The Basics of the Section 199 Deduction
Businesses with "qualified production activities" can take a tax deduction of 3 percent from net income. The more complicated the business, the more complicated the math for calculating the domestic production activities deduction.
In a nutshell, businesses engaged in manufacturing and other qualified production activities will have to implement cost accounting mechanisms to make sure their tax deduction is accurately calculated.
Qualified Production Activities
A business engaged in the following lines of business may qualify for the domestic production activities deduction. The "qualified production activities" eligible for claiming the deduction under Internal Revenue Code Section 199 include:
- Manufacturing based in the U.S.
- Selling, leasing or licensing items that have been manufactured in the U.S.
- Selling, leasing or licensing motion pictures that have been produced in the U.S.
- Construction services in the U.S., including building and renovation of residential and commercial properties
- Engineering and architectural services relating to a U.S.-based construction project,
- Software development in the U.S., including the development of video games.
General Rule and Safe Harbor
The domestic production activities deduction is limited to income resulting from qualified production activities in whole or significant part based in the U.S. Businesses must use either the safe harbor rule or allocate costs using the facts and circumstances of their business if any part of manufacturing or production activities take place outside the U.S. The safe harbor rule applies if at least 20 percent of total costs are from U.S.-based production activities.
Non-Qualified Production Activities
The following lines of business are specifically excluded from claiming the domestic production activities deduction:
- Construction services that are cosmetic in nature, such as painting
- Leasing or licensing items to a related party
- Selling food or beverages prepared at a retail establishment
Figuring the Tax Deduction
Calculating the domestic production activities deduction can be either ridiculously simple or enormously complex, depending on the nature of the business. The key is to examine "qualified production activities income" (QPAI) and the limitations.
Domestic Production Activities Deduction Calculation
Qualified production activities income (QPAI)
minus qualified production activities expenses
equals qualified production activities net income
times the QPA deduction amount of 3 percent
equals the Tentative QPA deduction
Qualified Production Activity Income (QPAI)
Qualified production activity income is all income resulting from qualified production activities. For a business with only one line of business, this will be the same as gross income. For businesses with multiple lines of business, income must be allocated.

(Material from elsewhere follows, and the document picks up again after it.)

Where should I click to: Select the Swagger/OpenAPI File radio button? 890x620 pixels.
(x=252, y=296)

Qualified Production Activity Expenses
Qualified production activity expenses are all expenses directly related to the qualified production activities.

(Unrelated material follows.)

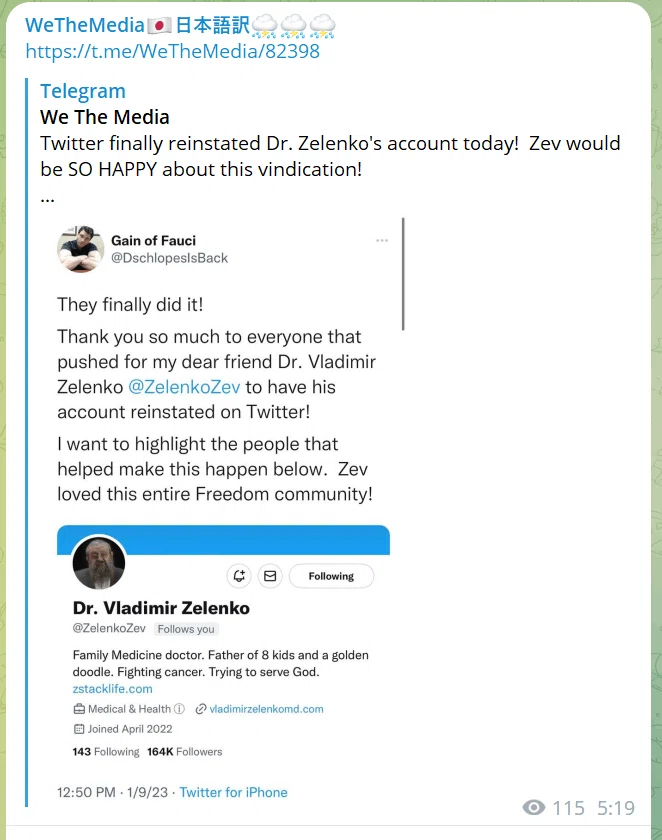Click the 143 Following count

106,752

For a business with only one line of business, this will be the same as total expenses. For businesses with multiple lines of business, income must be allocated.
The dollar amount of the domestic production activities deduction is limited. The deduction cannot exceed adjusted gross income for sole proprietors, partnerships, S-corporations or limited liability corporations, or taxable income for C-corporations. The deduction cannot exceed 50 percent of W-2 wages.
"The rules are simplified for small businesses in a single line of business," according to Paul Schlather. Make sure your business qualifies under the qualified production activities rules, then take 3 percent of net income. Compare the 3 percent figure to adjusted gross income and W-2 wages paid out. A business will not qualify for the domestic production activities deduction if it has zero net income or zero W-2 wages.
Where to Claim the Deduction
This deduction was part of the American Jobs Creation Act of 2004 and is covered under Internal Revenue Code Section 199 and IRS Proposed Regulations 1.199. The Domestic Production Activities Deduction is discussed in JK Lasser's Your Income Tax, Chapter 40.23, and JK Lasser's Small Business Taxes, Chapter 21.